專題演講 Seminar

2024/07/19(Fri)     15:00 -16:00    五樓第一會議室 5F, 1st Meeting Room

Title

Self-organized wave-like beating of actin bundles driven by myosin X motors

Speaker

Dr. Antony Lee (Institut Curie, Paris, France)

Abstract

Large assemblies of biological filaments and molecular motors can exhibit emergent meso- and macro-scale behaviors that are not present at the single-molecule scale. As an example of self-organization in motor-filament systems, our group (Martin team, Physics of Cells and Cancer, Institut Curie) has recently shown that a wave-like beating behavior can emerge in vitro in an assembly of polymerizing actin filaments and myosin motors (Pochitaloff, Miranda, ..., Martin, Nature Physics, 2022). Despite the different molecular identity of the filaments and motors at work, the beating waveforms in this artificial system mimic those observed in eukaryotic flagella. Our minimal reconstituted system provides a powerful platform to study a fundamental question: how can motor activity be coordinated in space and time depending on the shape of the filament bundle, resulting in periodic wave-like oscillations?

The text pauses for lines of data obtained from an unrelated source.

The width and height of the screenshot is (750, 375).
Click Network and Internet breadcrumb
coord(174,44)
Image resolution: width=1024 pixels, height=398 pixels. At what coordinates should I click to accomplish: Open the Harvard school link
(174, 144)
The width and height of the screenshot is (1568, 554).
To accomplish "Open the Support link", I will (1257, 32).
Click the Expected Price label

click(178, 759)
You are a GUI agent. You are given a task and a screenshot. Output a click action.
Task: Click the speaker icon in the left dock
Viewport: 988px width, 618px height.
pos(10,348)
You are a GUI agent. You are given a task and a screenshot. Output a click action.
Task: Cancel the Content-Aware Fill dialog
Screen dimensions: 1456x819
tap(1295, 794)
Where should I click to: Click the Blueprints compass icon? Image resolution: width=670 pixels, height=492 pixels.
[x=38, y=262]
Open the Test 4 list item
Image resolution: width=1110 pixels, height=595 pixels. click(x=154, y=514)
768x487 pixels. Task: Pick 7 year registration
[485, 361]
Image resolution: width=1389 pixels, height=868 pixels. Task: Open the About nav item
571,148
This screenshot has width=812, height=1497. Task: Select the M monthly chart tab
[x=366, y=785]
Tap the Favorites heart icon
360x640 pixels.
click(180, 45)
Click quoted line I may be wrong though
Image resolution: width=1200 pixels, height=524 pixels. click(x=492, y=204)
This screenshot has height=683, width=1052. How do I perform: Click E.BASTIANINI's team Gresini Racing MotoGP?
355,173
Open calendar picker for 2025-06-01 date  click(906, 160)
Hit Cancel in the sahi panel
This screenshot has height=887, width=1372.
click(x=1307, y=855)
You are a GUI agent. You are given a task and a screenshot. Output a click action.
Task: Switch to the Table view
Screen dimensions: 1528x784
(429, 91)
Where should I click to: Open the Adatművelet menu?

Our assay relies on surface micropatterning of a nucleation promoting factor to control the geometry of actin polymerization into parallel filament networks. We studied how these filaments self-assemble in the presence of myosin X, which is involved in vivo in filopodia assembly and cargo transport along such parallel networks of actin filaments. We found that, as observed previously with heavy meromyosins II and V, myosin X can also drive the self-assembly of actin filaments into wave-like beating bundles. Similarly to myosin V, myosin X preferentially binds to the curved and dynamic tips of the bundles, which is suggestive of a general feedback mechanism based on curvature control of myosin affinity to actin. In addition, we observed motor streaming along the filaments, corresponding to processive motor motion towards the barbed ends of the actin filaments. Using FRAP experiments, we characterized how motor binding-unbinding kinetics and transport dynamics couple to dynamic shape changes associated to the beating phenomenon of the actin bundles. Altogether, our experiments are expected to shed light on coordination mechanisms in active motor-filament systems.